Laureano Oubina, 77, who was released in 2017 after serving 22 years in prison for trafficking hashish, claims that the television series Cocaine Coast (Farina) caused him “moral damage”.

“The life of Mr Laureano Oubina has worsened considerably since the broadcast of this series because he is portrayed as a person capable of taking the life of another, violent, sexist, a cocaine trafficker, impotent, vicious, unfaithful, a bad father, a bad husband, a brute, foolish, vengeful, an abuser of women, ignorant and a mafioso,” said Jorge Paladino, his lawyer.

Cocaine Coast gives a fictionalised account of the rise of Galicia’s narco-clans in the 1980s and 1990s in the region’s lush inlets and Atlantic waters. In the 1940s Galician clans smuggled items such as sugar and soap from Portugal.
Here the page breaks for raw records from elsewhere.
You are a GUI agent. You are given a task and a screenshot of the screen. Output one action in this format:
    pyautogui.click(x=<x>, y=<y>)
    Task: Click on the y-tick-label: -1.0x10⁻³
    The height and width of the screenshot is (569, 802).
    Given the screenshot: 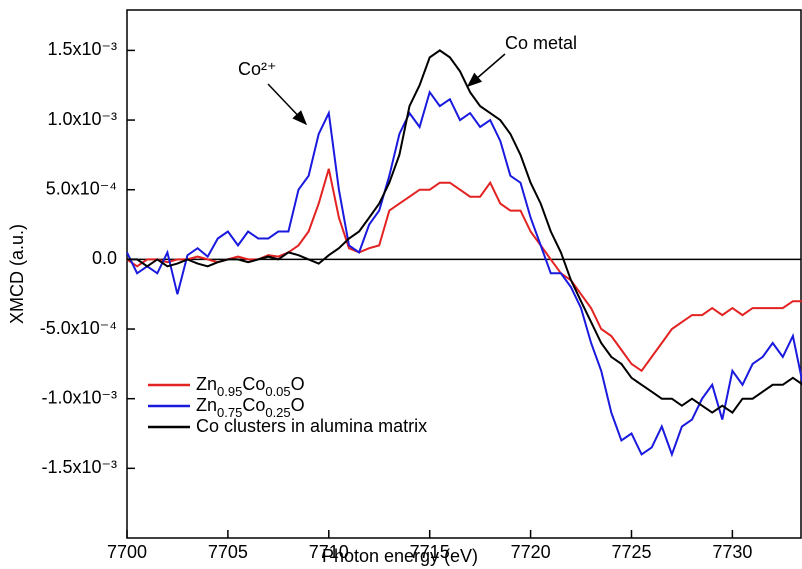 What is the action you would take?
    pyautogui.click(x=79, y=397)
    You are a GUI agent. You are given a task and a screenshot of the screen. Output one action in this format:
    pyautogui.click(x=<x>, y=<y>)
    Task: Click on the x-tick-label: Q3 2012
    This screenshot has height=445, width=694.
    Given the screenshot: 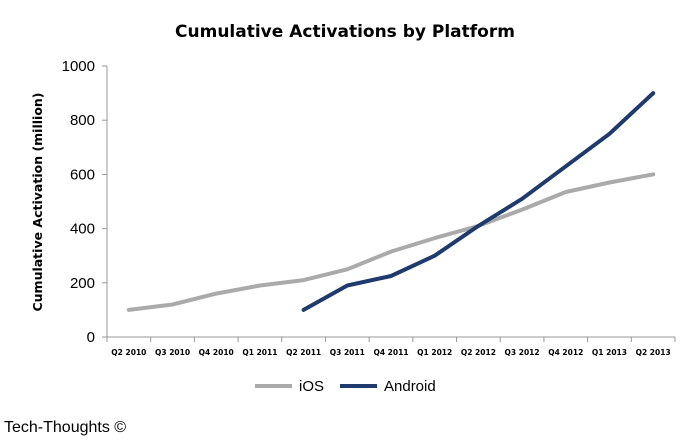 What is the action you would take?
    pyautogui.click(x=522, y=352)
    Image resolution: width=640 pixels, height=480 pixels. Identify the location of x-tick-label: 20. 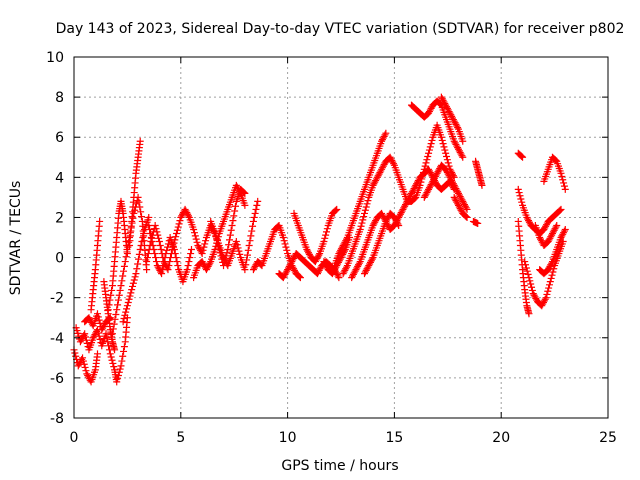
(501, 438).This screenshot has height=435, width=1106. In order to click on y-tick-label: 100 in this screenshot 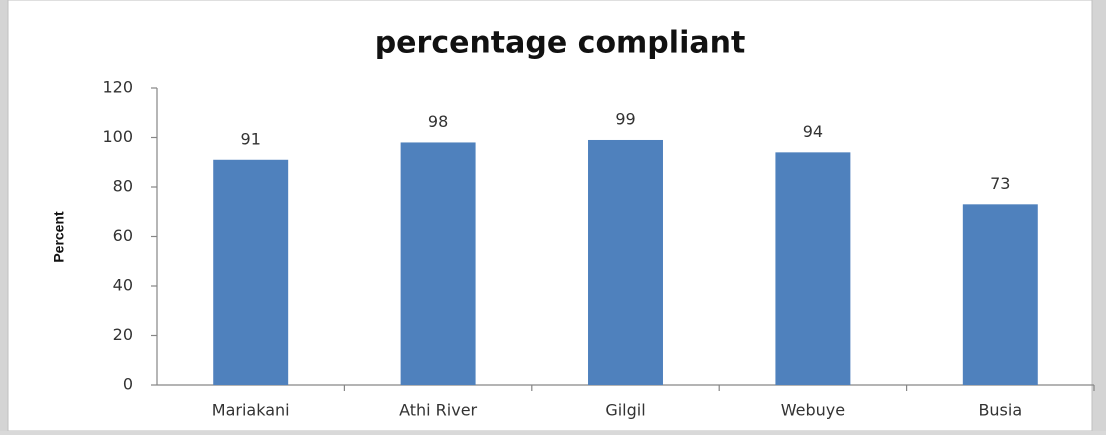, I will do `click(118, 136)`.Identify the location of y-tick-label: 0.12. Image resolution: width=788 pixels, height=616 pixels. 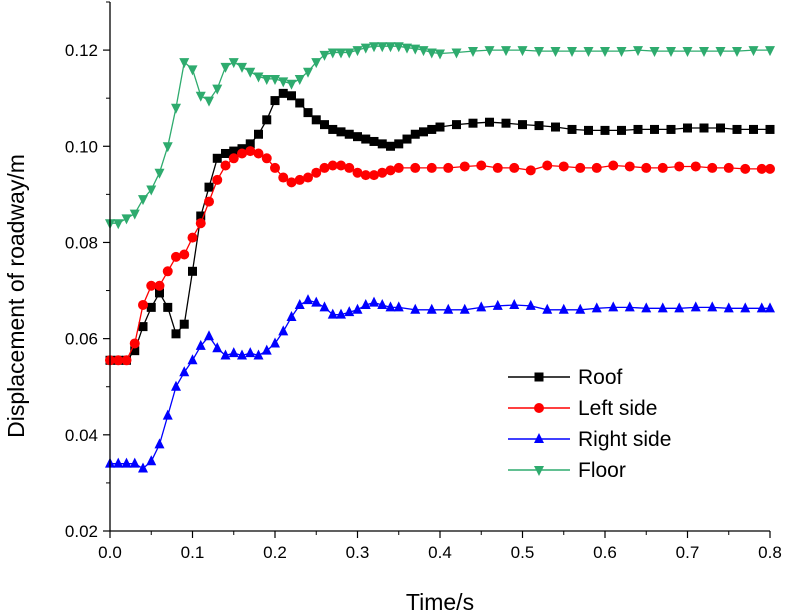
(82, 50).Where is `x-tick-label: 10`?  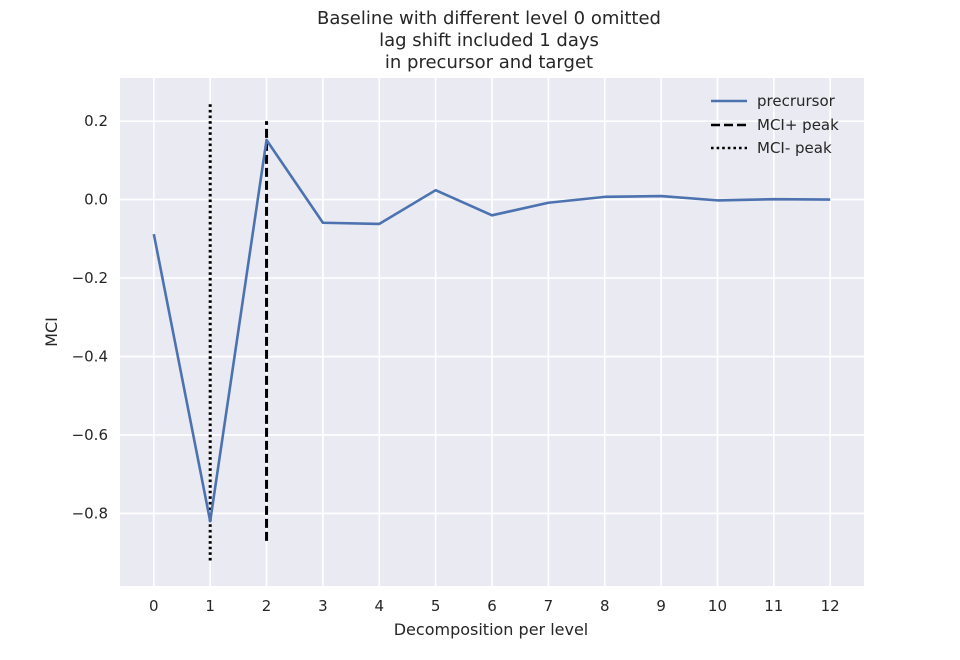 x-tick-label: 10 is located at coordinates (718, 606).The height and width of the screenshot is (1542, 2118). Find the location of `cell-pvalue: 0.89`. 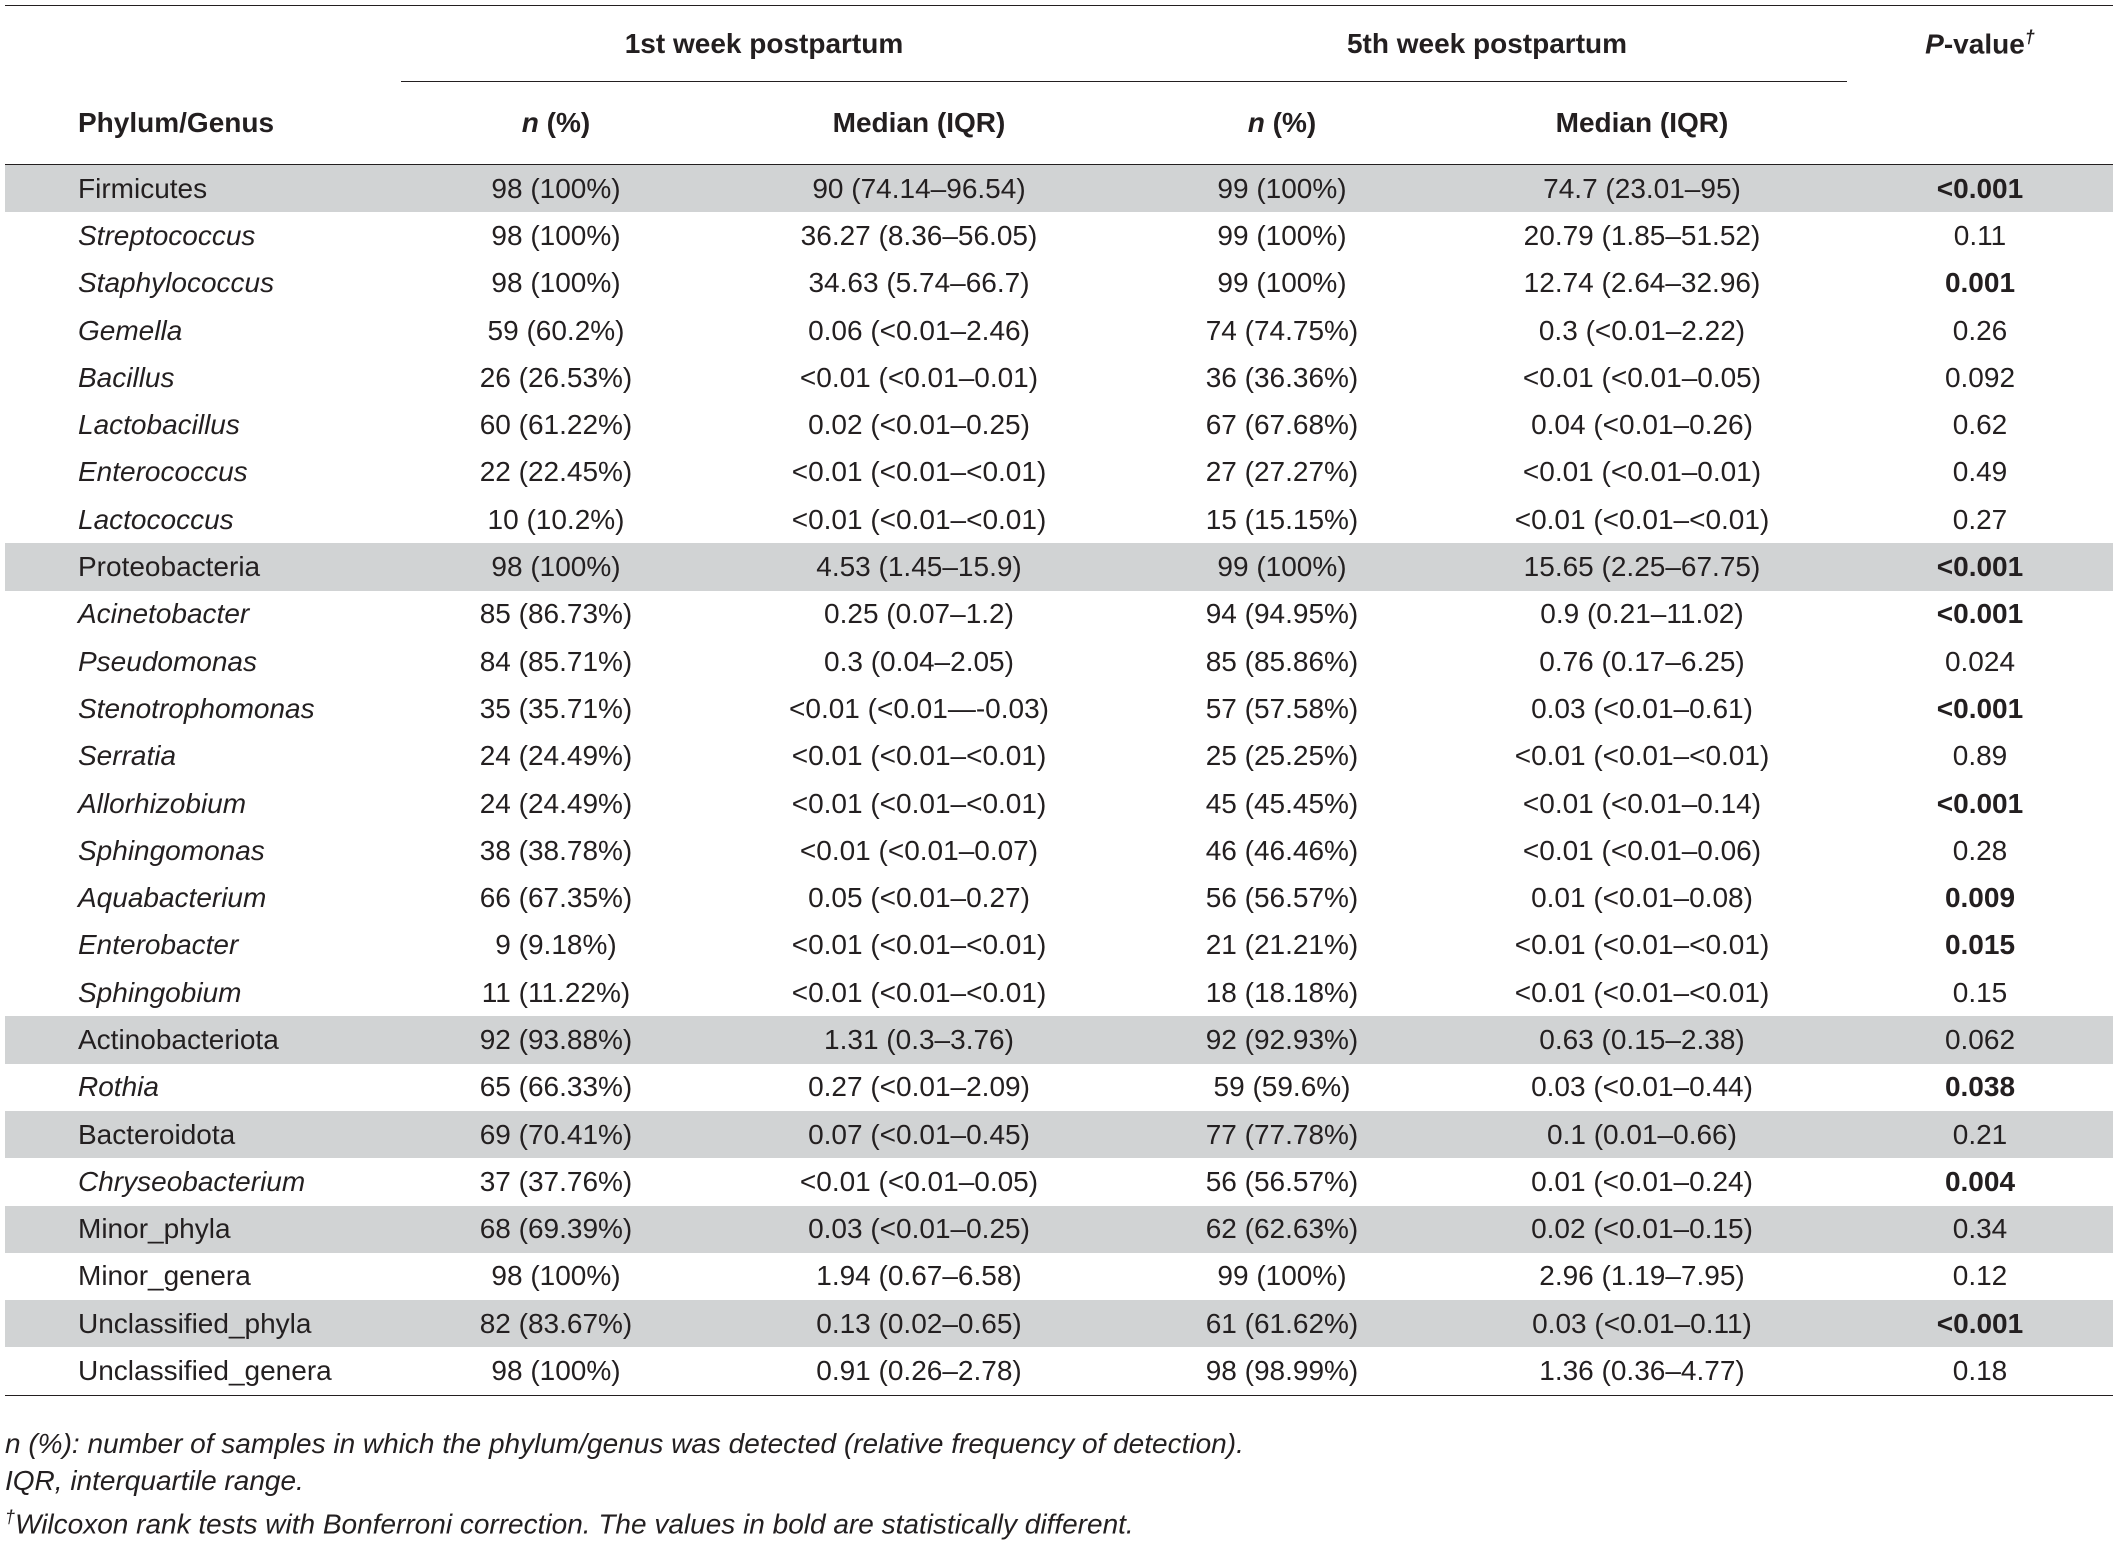

cell-pvalue: 0.89 is located at coordinates (1980, 756).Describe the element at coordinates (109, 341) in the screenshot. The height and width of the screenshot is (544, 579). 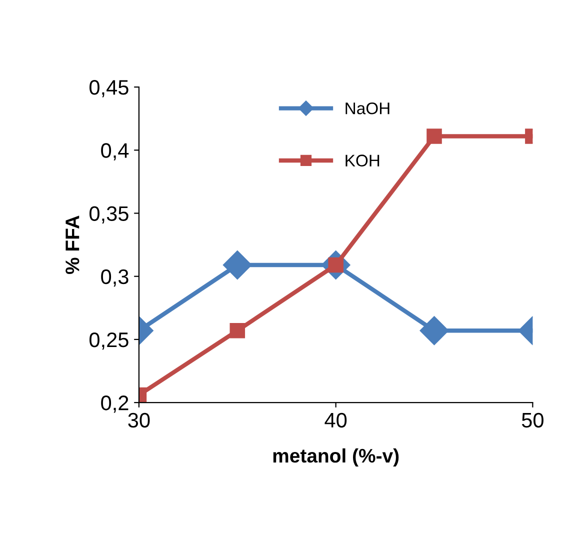
I see `y-tick-label: 0,25` at that location.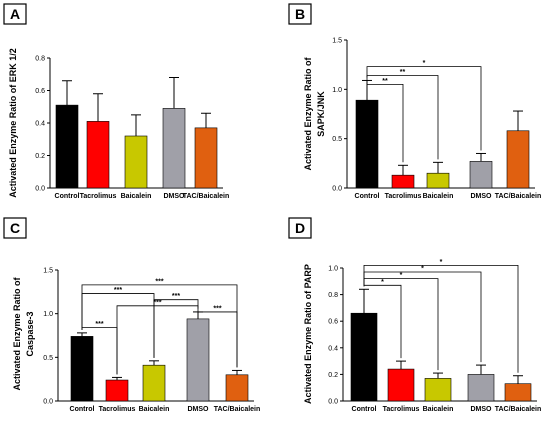 This screenshot has height=431, width=550. Describe the element at coordinates (30, 334) in the screenshot. I see `y-axis-label: Caspase-3` at that location.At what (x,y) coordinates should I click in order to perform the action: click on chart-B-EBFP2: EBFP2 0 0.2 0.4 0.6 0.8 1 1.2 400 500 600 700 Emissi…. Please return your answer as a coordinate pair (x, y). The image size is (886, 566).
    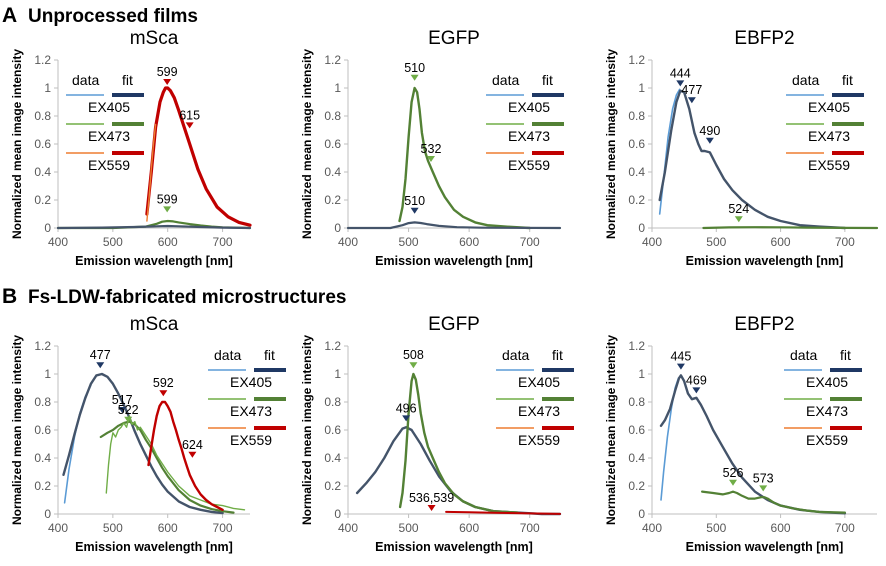
    Looking at the image, I should click on (740, 434).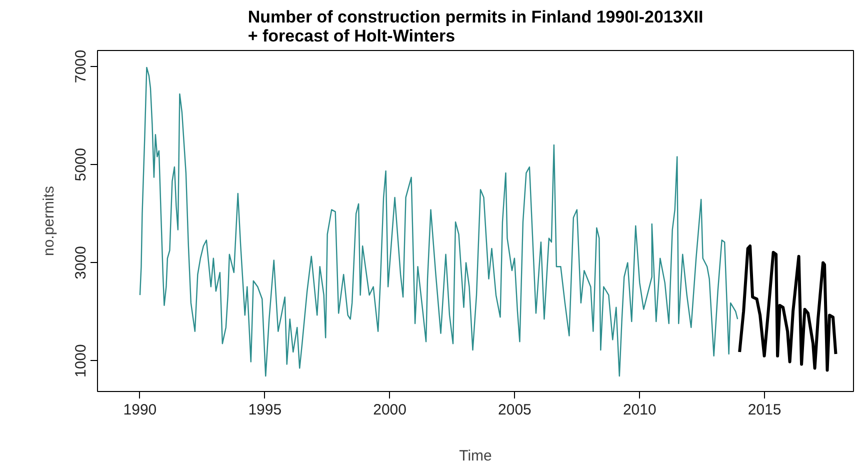 This screenshot has width=856, height=467. Describe the element at coordinates (140, 410) in the screenshot. I see `x-tick-label: 1990` at that location.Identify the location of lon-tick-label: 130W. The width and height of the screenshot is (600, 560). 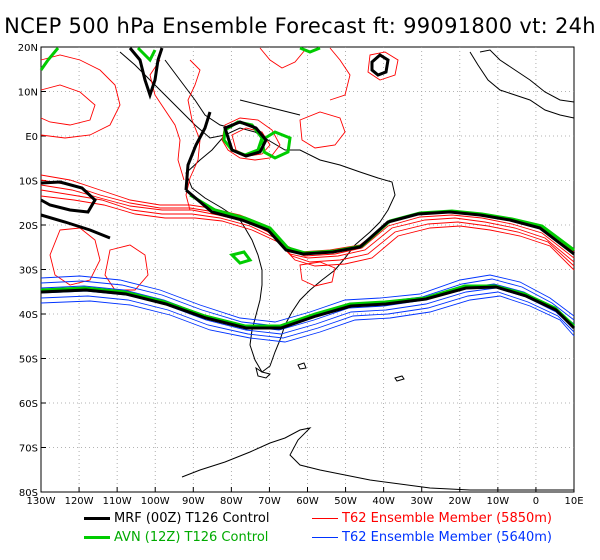
(42, 502). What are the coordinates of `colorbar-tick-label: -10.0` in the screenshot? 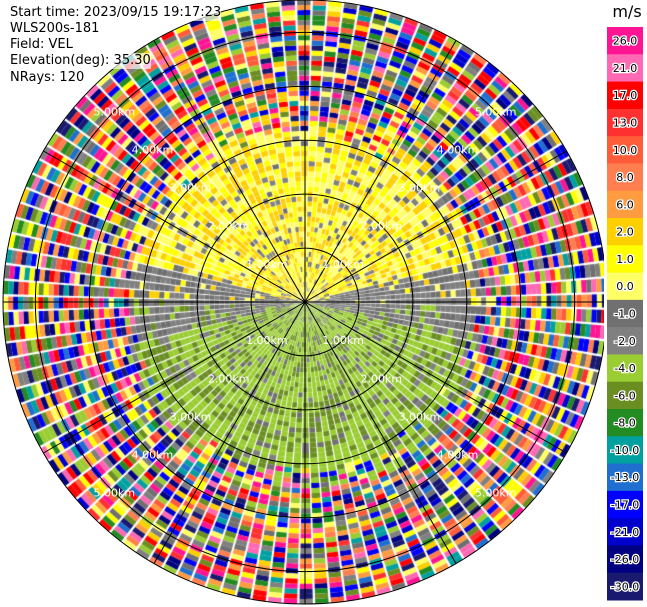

Two decades later the trade moved to American tobacco but then evolved into smuggling hashish from Morocco and cocaine from Colombia.

The series, which premiered in August 2018 and reached 2.5 million Spanish homes, opens with Oubina, who was considered the largest transporter of hashish among Galician traffickers, and his wife in their luxurious rural estate, Pazo de Baion. The mansion was seized and sold by the state for $25 million in 2008.